Truthfully Speaking is the debut studio album by American singer Truth Hurts. It was released on June 25, 2002 through Aftermath Entertainment and Interscope Records. Dr. Dre served as the album's executive producer.

Critical reception

Truthfully Speaking earned generally mixed reviews from music critics. BBC Music critic Emmy Perry called the album a "quality debut performance with solid production and Truth's considerable talents as a songwriter making up for the fact that few tracks match up to the originality of the first single. There is however no questioning the calibre and tone of her operatic voice, which appears to convey the harsh sound of the streets whilst keeping the church firmly in mind." Sal Cinquemani, writing for Slant Magazine, called Truthfully Speaking a "slow burner that draws on more traditional hip-hop and R&B sound structures and displays Truth’s versatile, often coquettish, vocal (think a less socially-conscious Jill Scott)."

PopMatters described Truthfully Speaking as a "a simple album filled with plenty of vocal potential but misses the mark with it's overall simplicity." AllMusic editor John Bush found that despite a "star-studded credit list, Truthfully Speaking is a bland record; Truth Hurts' vocals, while evocative and rangy, aren't incredibly strong (especially when she's stretching a note), and she usually needs a backup chorus to keep the songs sounding good [...] A few of the productions make for good tracks, though most of the time Truth Hurts struggles to keep up with the best in the contemporary R&B field."

Data provided:

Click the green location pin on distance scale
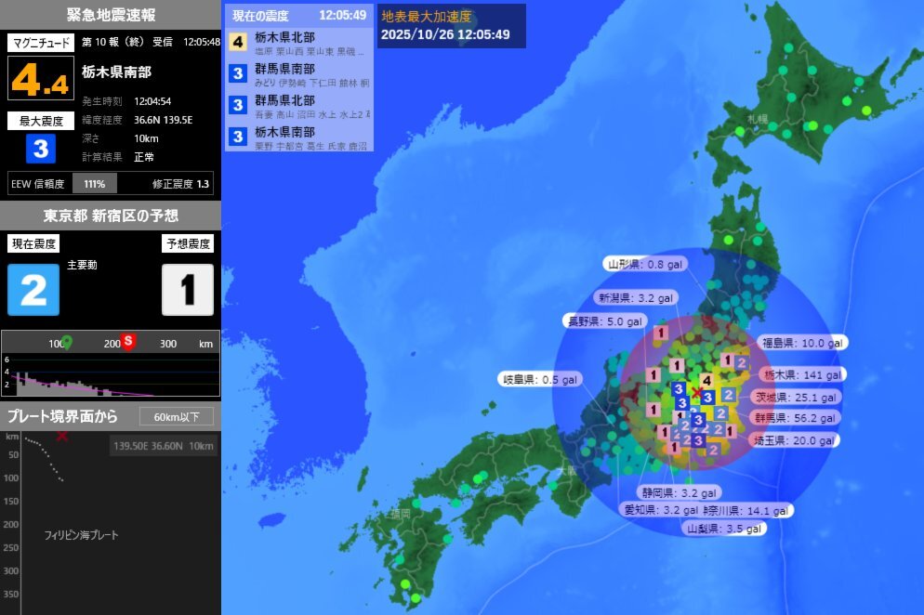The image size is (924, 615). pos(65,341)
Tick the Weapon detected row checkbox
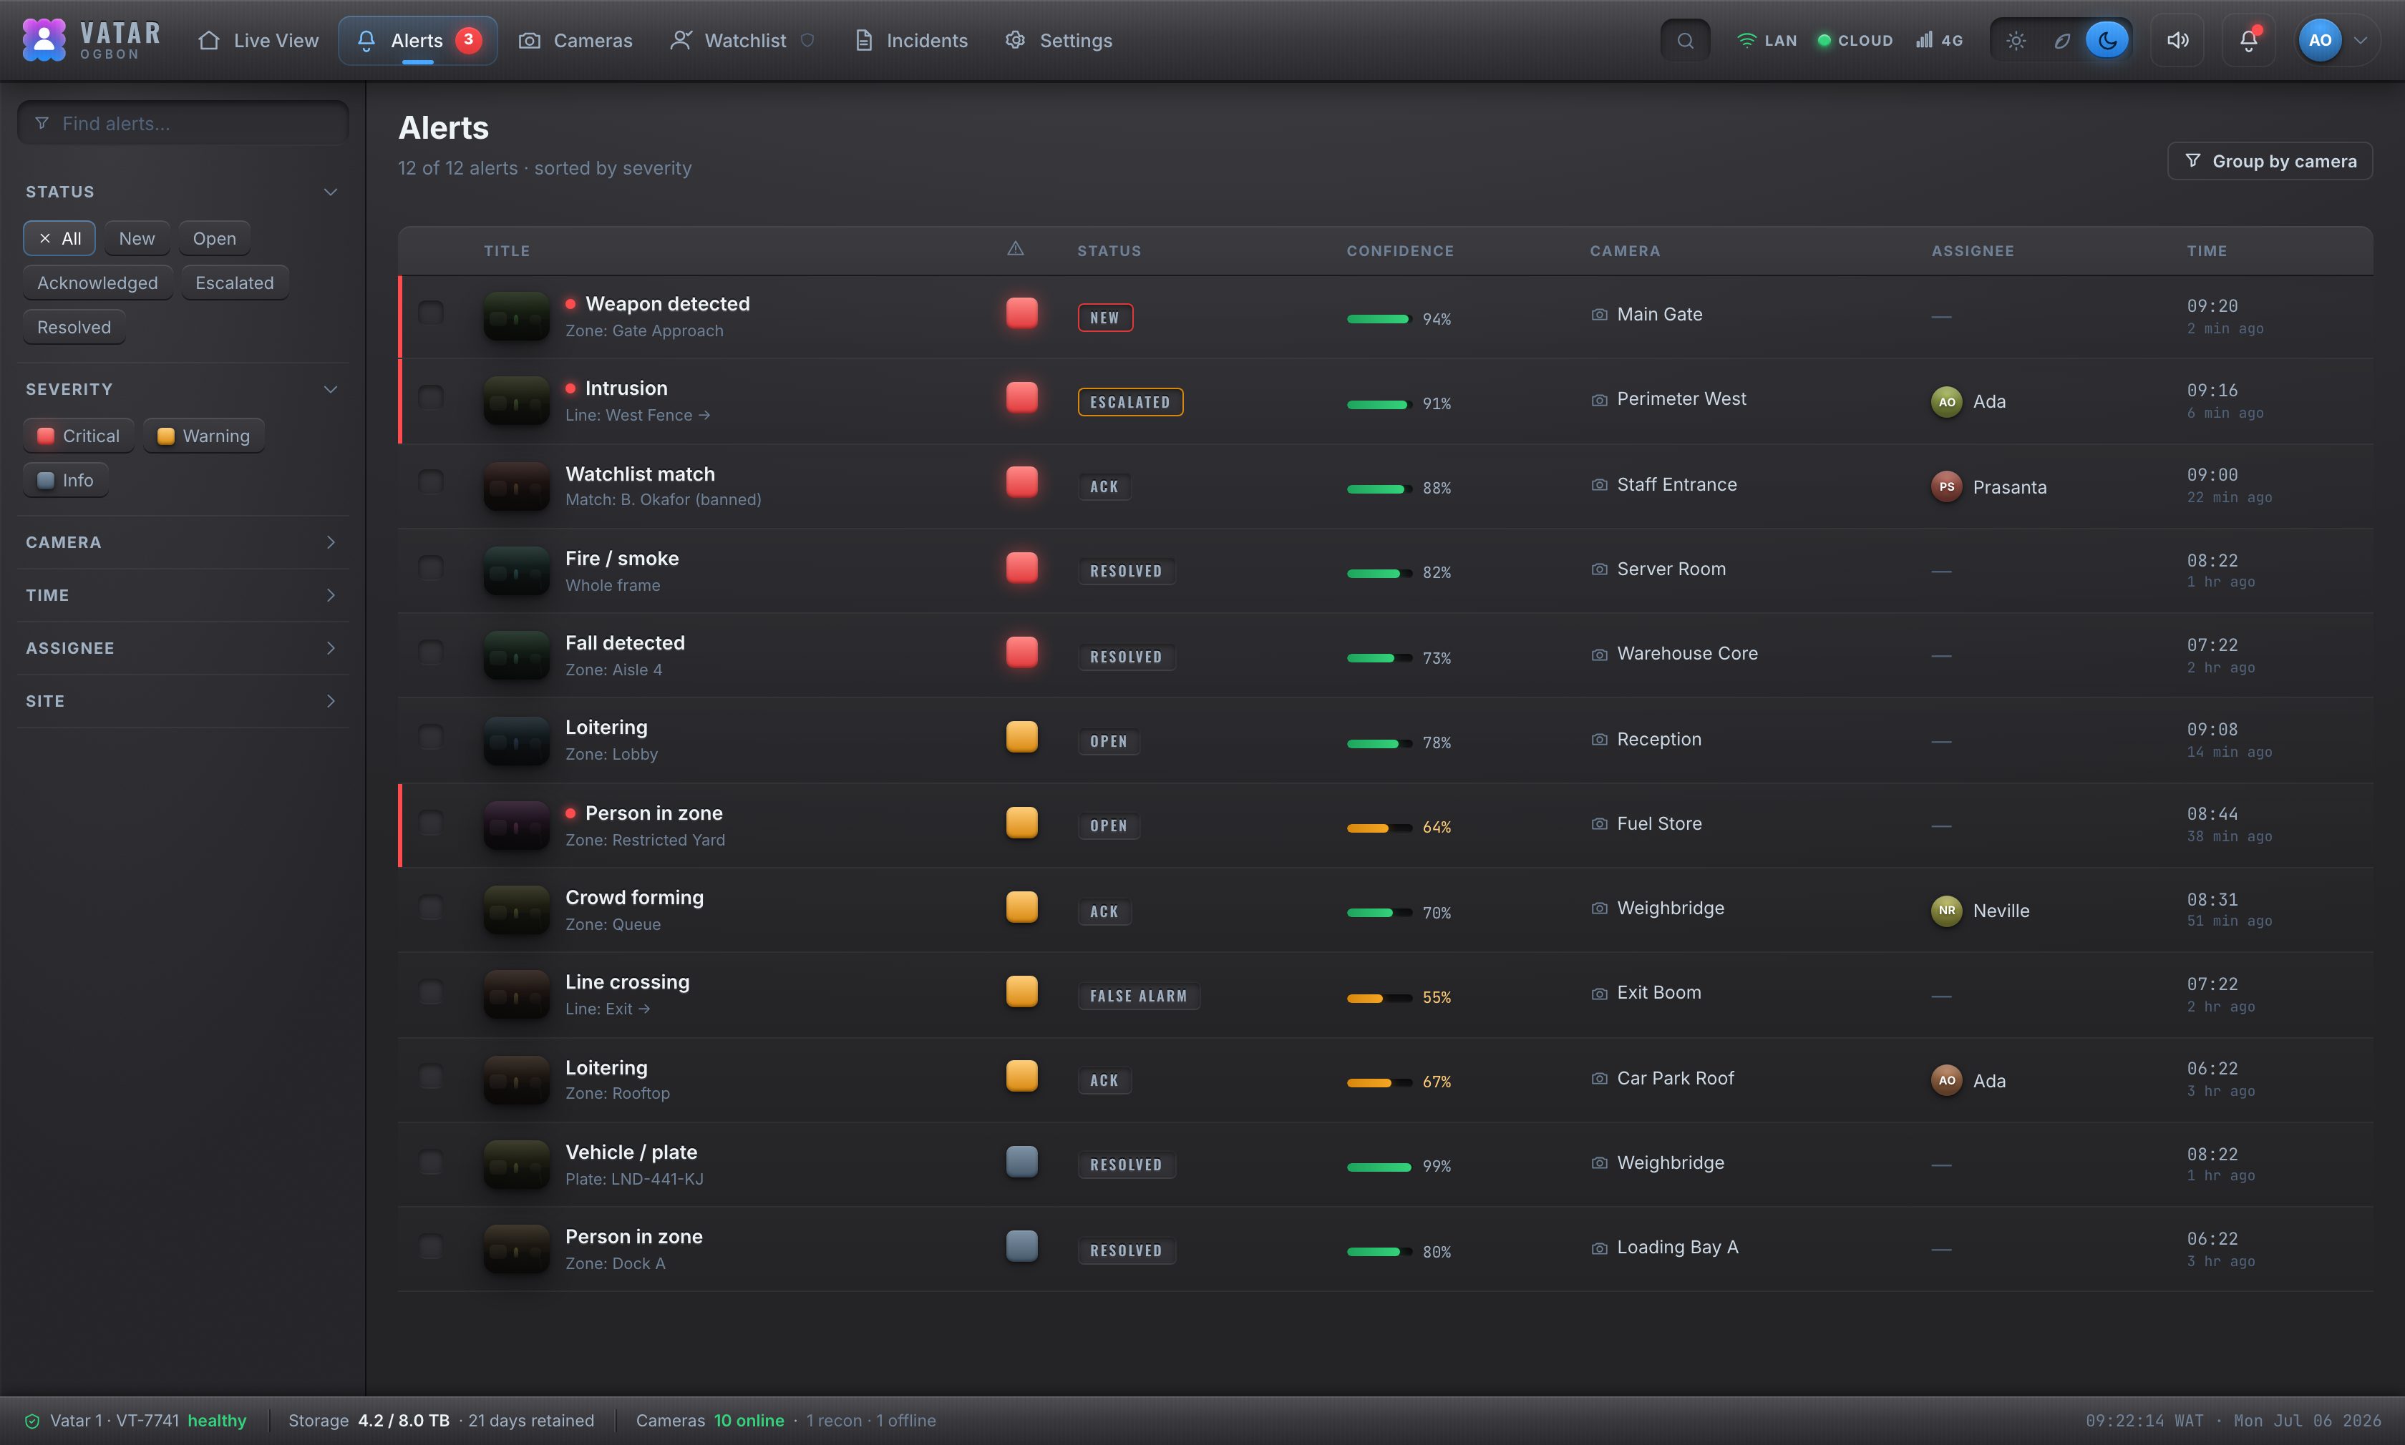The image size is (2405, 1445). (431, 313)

* * *

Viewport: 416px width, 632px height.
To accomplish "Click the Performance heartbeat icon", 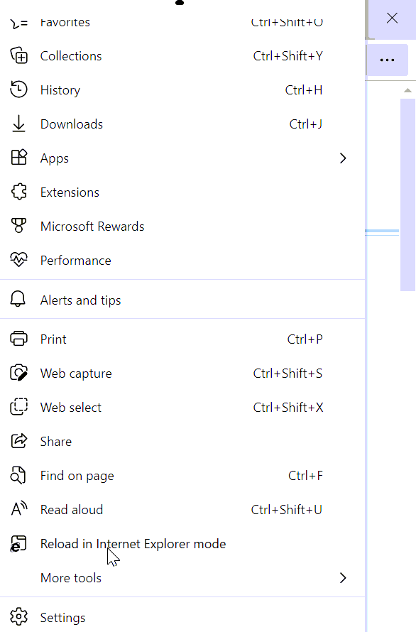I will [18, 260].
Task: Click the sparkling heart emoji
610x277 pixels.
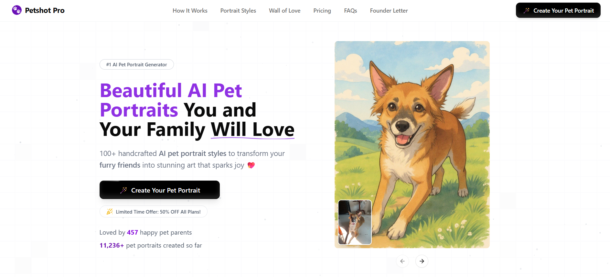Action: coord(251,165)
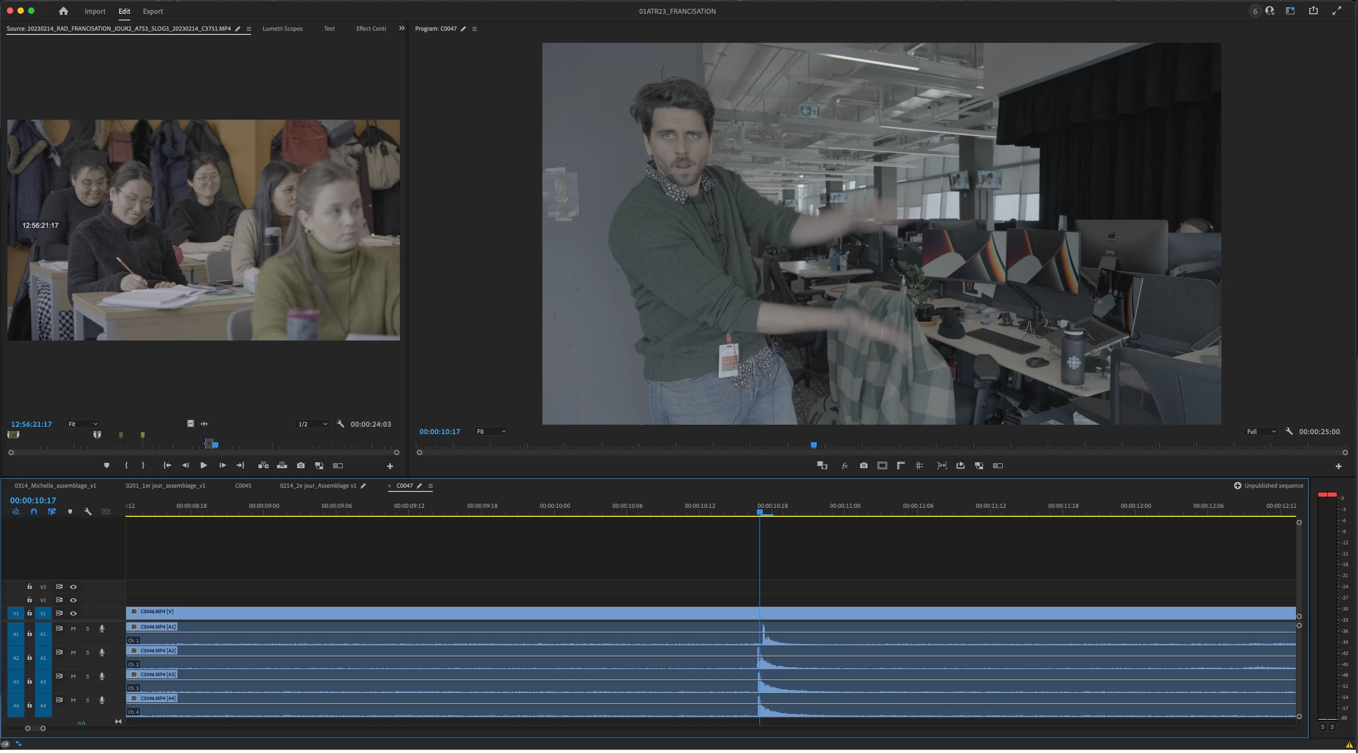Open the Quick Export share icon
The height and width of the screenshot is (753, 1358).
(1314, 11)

--

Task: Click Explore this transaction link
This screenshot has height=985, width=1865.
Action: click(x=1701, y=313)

Given request 1: According to the album text, who was the executive producer of Truthfully Speaking?
Given request 2: Please copy the records word for word, from the line with "Click the green" up to and including the line with "The image size is (2405, 1445). (431, 313)". Leave the pictures out.

Full response 1: Dr. Dre

Full response 2:
Click the green location pin on distance scale
The image size is (924, 615). pos(65,341)
Tick the Weapon detected row checkbox
The image size is (2405, 1445). (431, 313)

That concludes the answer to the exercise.